Charles Chadwick:   Brief an Sally

 

Kennen Sie nicht auch Mehrfamilienhäuser in denen nur alte Leute leben? Haben Sie sich schon einmal gefragt wie das Leben hinter solchen Mauern aussieht?

Naomi ist eine dieser Frauen. Höhepunkte des Tages sind die Besuche des Pflegedienstes und der Firma, die das Essen bringt. So vergeht ein Tag nach dem anderen und Naomi lebt von Tag zu Tag in ihrer Londoner Wohnung.

Aber dann plötzlich wird alles anders. An Naomis Wohnungstür klopft es und Sally steht vor der Tür. Eine junge, lebenslustige Frau zieht in das Haus ein und sie verändert das Leben von Naomi.

Zwischen beiden Frauen entsteht eine wunderbare generationenübergreifende Beziehung, die von Charles Chadwick ergreifend beschrieben wird. Sally erzählt von sich und ihrer Familie die auf dem Lande lebt. Aber das vielleicht Wichtigste an dieser Geschichte, Sally zeigt sich interessiert an Naomis Leben. Diese erzählt wenig, vielleicht weil sie es in der Zeit der Einsamkeit verlernt hat.
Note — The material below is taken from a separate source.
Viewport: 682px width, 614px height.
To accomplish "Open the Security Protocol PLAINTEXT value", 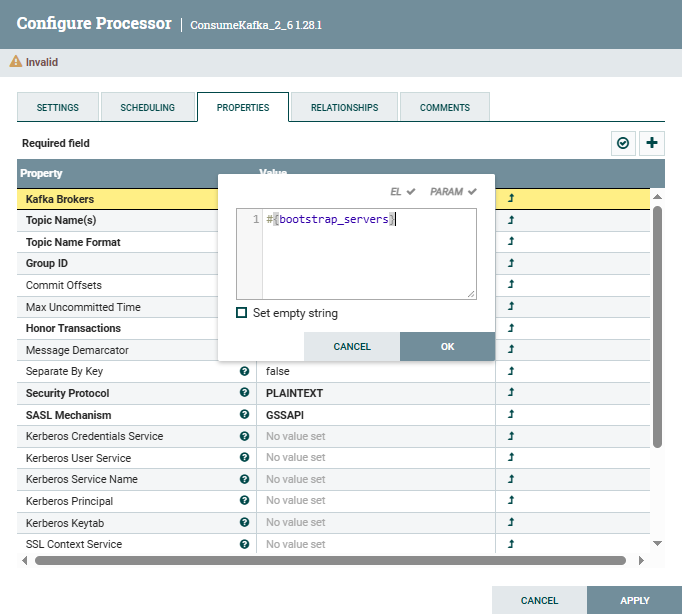I will 375,393.
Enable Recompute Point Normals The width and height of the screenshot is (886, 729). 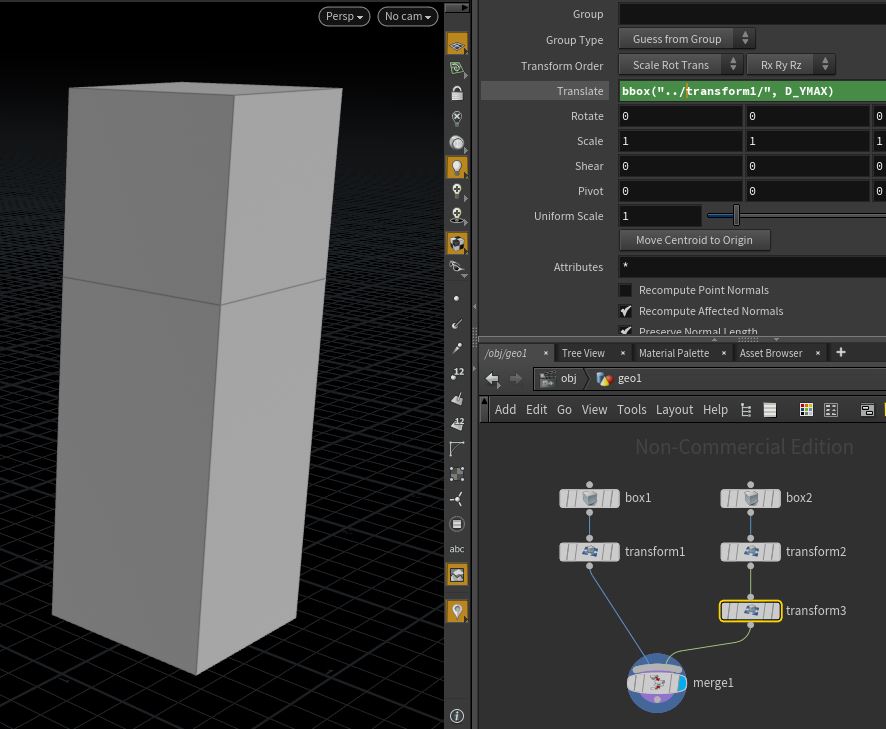coord(626,290)
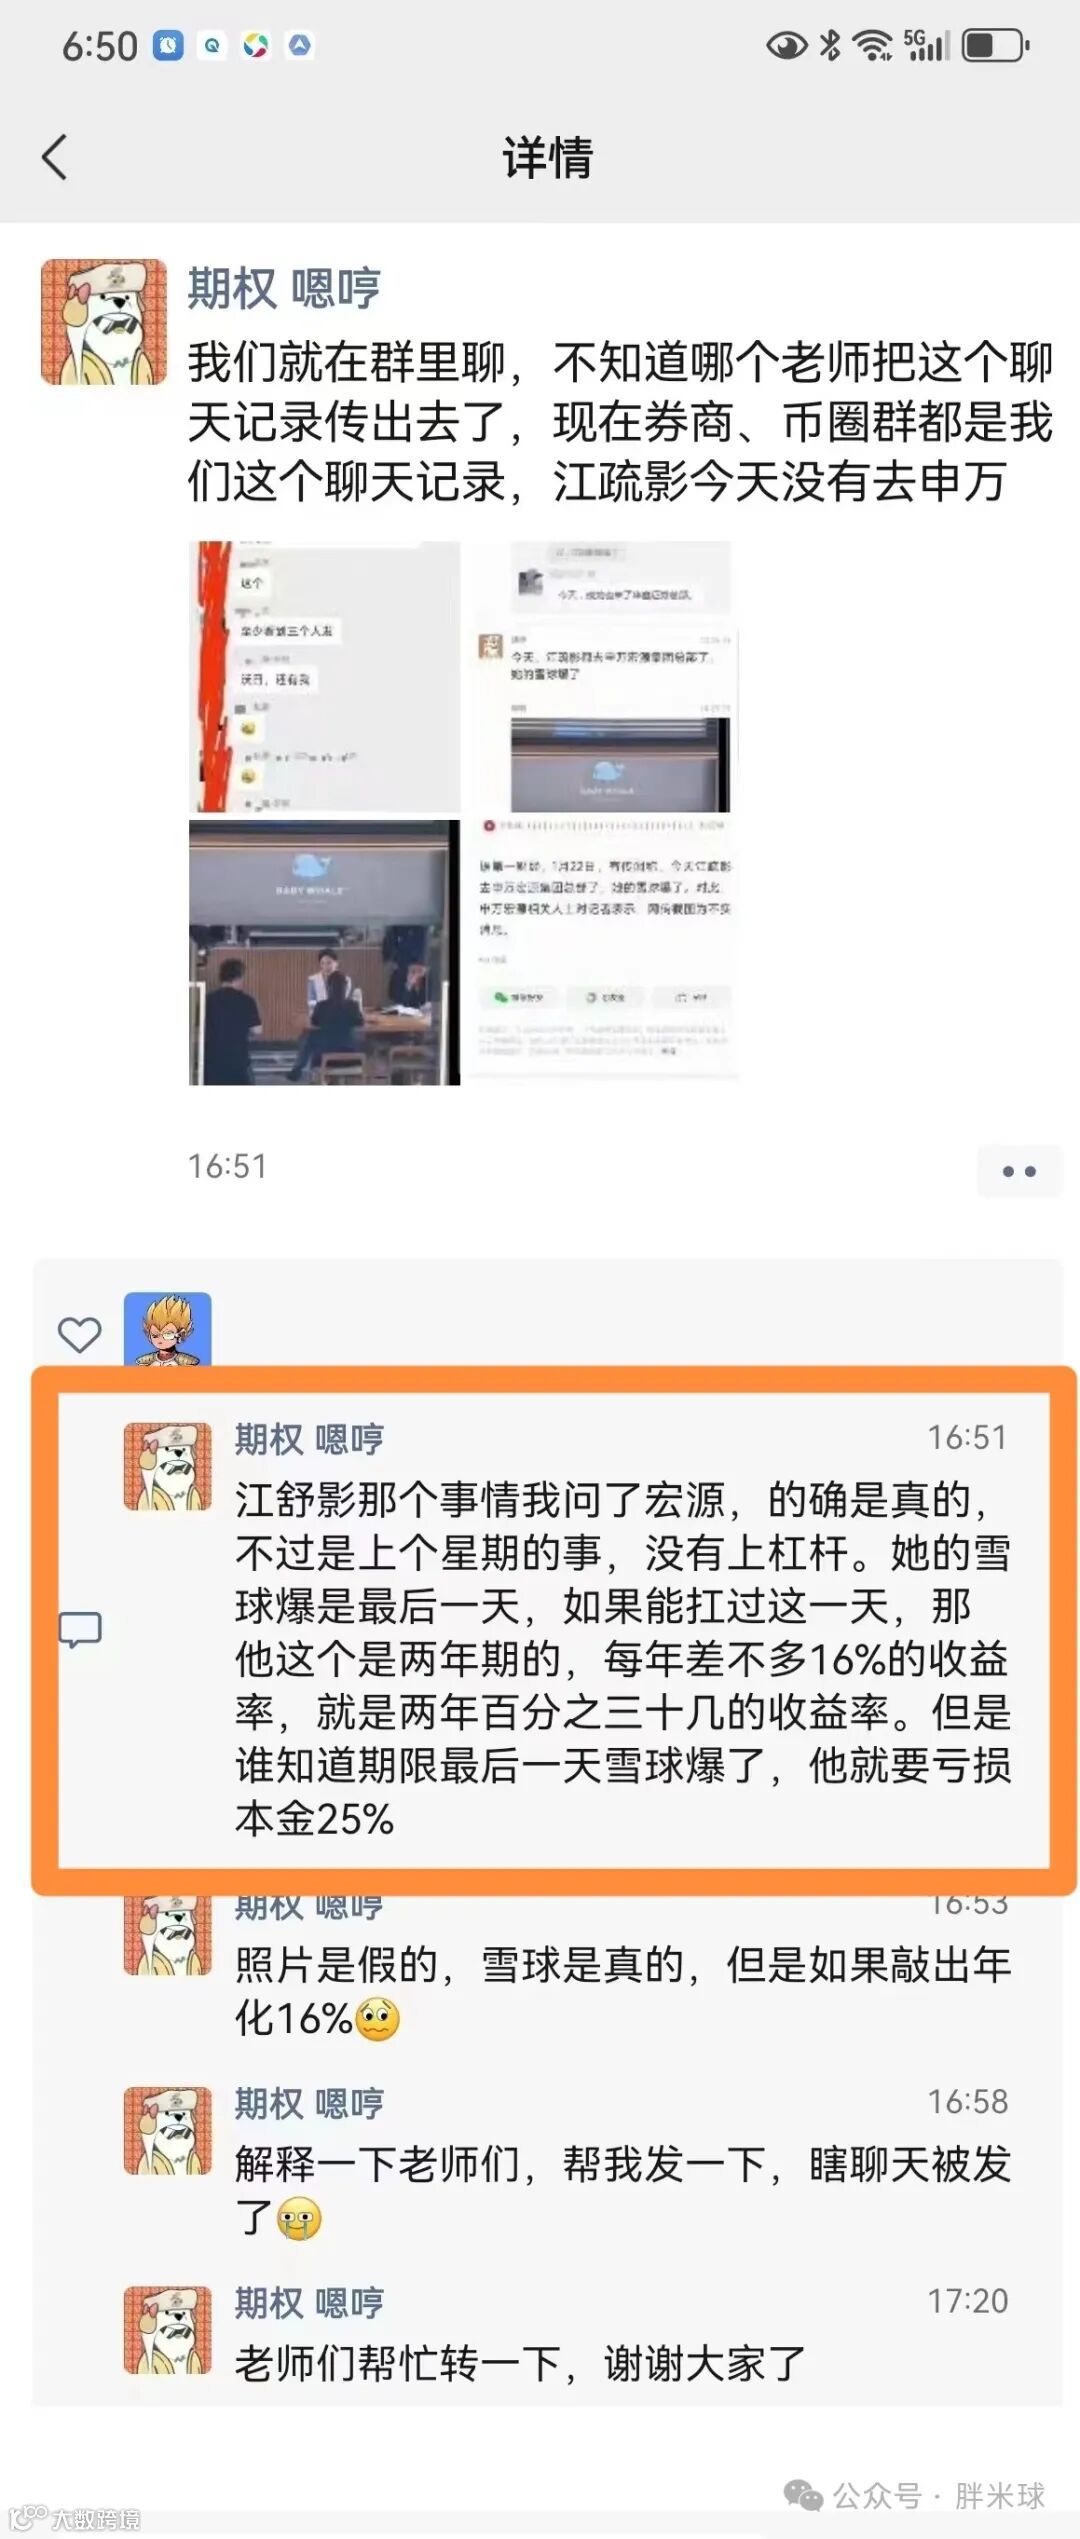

Als Sally wieder wegzieht, wird das Leben für Naomi wieder schwer und eintönig. Aber sie rafft sich auf und sortiert ihr Leben. Ja auch sie, die heutige Beobachterin des Lebens, hatte selbst einst ein interessantes aufregendes Leben. Naomi will ihre Geschichte vom Leben auf einer afrikanischen Kolonialstation aufschreiben. Sollte sie Sally einmal wieder treffen wird diese die Geschichte bekommen.

Es ist eine sehr leise und ergreifende Geschichte, die zeiweise an das eigene Altern  erinnert. Eine vergreisende Gesellschaft wie die, in der wir leben, sollte sich sehr gut auf seine Alten vorbereiten.